For now, I do not know what else to say so instead I will share with you what I had already written and read at his funeral...

There is a quote I read in a book by Sarah Dessen that says, “There has to be a middle. Without it nothing can ever truly be whole."
From the second I saw this quote I thought “well, yes, that’s definitely the truth. So fitting for my brother.” 

John Wayne, you were the epitome of the middle child, maybe because you had it coming and going.  During the week I got to play the oldest while Patrick was the baby. And there you were in the middle.  Officially you and I were supposed to share that role but when Jaclynn was with us I still think I let you go ahead and take it, since you never really liked to share much anyways.  And with your wit and charm made it all your own.

Though our family will never physically be whole anymore we will always be whole.  You will always still be there in the middle. In the middle of all of us.  We just have an extra bit of crazy with us now, which is fitting given we are and always will be "those crazy Fosters.” 
 
I don’t know if you knew this but sometime in the past year I started to twirl my hair.  I thought “well I have joined the crazy hair twirling side of the sibling group now”.  When I found myself twirling the hair on the back of my head (John Wayne did this so much as a kid his hair always stood straight up on the back of his head, no matter how much you tried to control it) in the car just a few days ago I thought "oh man, I’m really in for it now." But it was nice, because now anytime I find myself pausing with my hands in my hair I will be able to stop and think of you.  I can still remember when you had that alfalfa pulled so tightly on the top of your head that when you shaved your hair off you had a huge bald spot back there because the hairs had just been magically stuck up in place from all of your incessant twirling.  It was a good look, but it will never beat the hair do that got you escorted out of chapel when we were at TCS.  

I can still remember the scene you caused walking in with your bright blond Eminem hair bobbing down the isle.
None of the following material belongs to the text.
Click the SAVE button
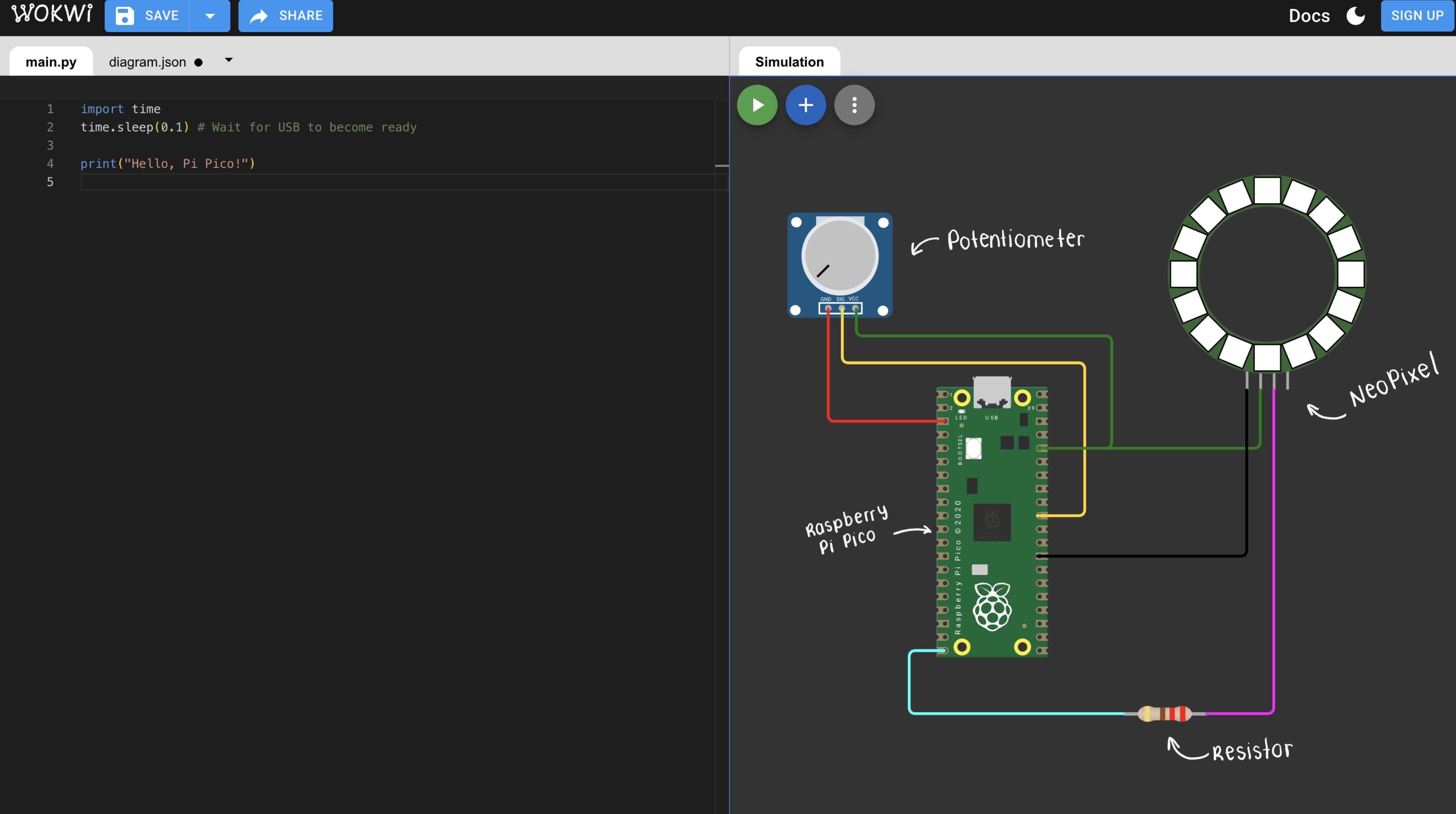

Mimi had to come pick you up and take you to get it dyed back brown before you were allowed to return to school.  I can only imagine what she had to say when you walked in up there.  I can just hear her now, after she gives you a big hug, saying “Oh John Wayne!!” and then licking her fingers and trying to rub your tattoos to see if maybe they are just sharpie. Because, while I assume that God gave you a good little spit shine on some of those tattoos, mainly the ones you tried to give yourself, he also let you keep a good majority of them.  You would be one who would make it into heaven with most of his tattoos still lingering. I know you got to keep the one for May May.

John Wayne, please know that she will always know you and that you will always be a part of who she is and that we are blessed to have one of the best parts of you here with us.  It’s not as if we cant see you in her already.  She was beat boxing to me and Wally just the other night. She definitely has a good bit of her daddy in her. And while that may scare some of us, we know that she will be alright.  Because when that wild hair of a two year old becomes a wild hair of a young adult she will have the best of both sides of this world in her corner. You could not have picked a better person to be the mother of your child and she will have Kaley to look towards as an example, but she will also have you up there helping God keep watch over her wild ways in order guide her feet to a solid and steady foundation with which to walk from.  

I love you.  We all love you and you will always be with us, because you are our middle!